The Budget contains no overall strategy of growth. The belief is that the structural reforms and the push to infrastructure in the past three years should sustain the seven per cent growth momentum, and take it safely into the modest eight per cent growth trajectory. There is absence of ambition in pushing growth rates into double digits. It is of course realistic to be modest and avoid setting up unreachable targets. There is also some realisation in the government that India cannot plough its own furrow of growth, and that it can only grow when the global economy revives.
The incentives announced in the social sector like medical insurance of Rs 5 lakhs per annum to each of 10 crore poor families is the standard welfare measure which is the attitude of a nanny state, which wants to give out of the state’s bounty because the number of tax payers has increased thanks to demonetisation and the implementation of Goods and Services Tax (GST), and tax revenues have grown too. Finance minister Arun Jaitley’s sole satisfaction lies in the increased tax revenue bounty of the government. He said that the people celebrated demonetisation as “imaandaari ka utsav” (feast of honesty). There is not much talk about how the increased revenues would be spent on boosting economic growth.
In 2014 Prime Minister Modi exuded confidence about transforming the country and its economy.
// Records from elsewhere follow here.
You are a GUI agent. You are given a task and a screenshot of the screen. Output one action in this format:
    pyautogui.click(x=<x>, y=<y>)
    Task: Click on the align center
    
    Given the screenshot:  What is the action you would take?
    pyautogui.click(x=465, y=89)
The irrational exuberance of the government on its ability to change and guide the economy has died down. Even the zeal for reforms is not what it was earlier. This could be seen in Mr Jaitley pegging the disinvestment target for 2018-19 at Rs 80,000 crores though he declared that last year’s disinvestment target of Rs 72,000 crores was exceeded and the actual collection was Rs 100,000 crores. It’s not the fault of the Modi establishment that it has not been able to break the barriers to growth. It underestimated the complexities involved in an economy of a giant of a country like India. These leaders believed that the Indian economy could be moulded from above as in Singapore and South Korea.
While explaining Economic Survey 2017-18, chief economic adviser Arvind Subramanian had said there is no need for radical policy measures and all that the government has to do was to consolidate structural reforms like GST and the bankruptcy code. Mr Jaitley just did. “This year’s Budget will consolidate reforms,” he said. The reforms were administrative like GST and the Insolvency and Bankruptcy Code (IBC). Demonetisation was not a reform by any stretch of the imagination. It is the illusion of the Modi government that a less-cash economy boosts economic growth. It may help in tax collections, but not in economic growth.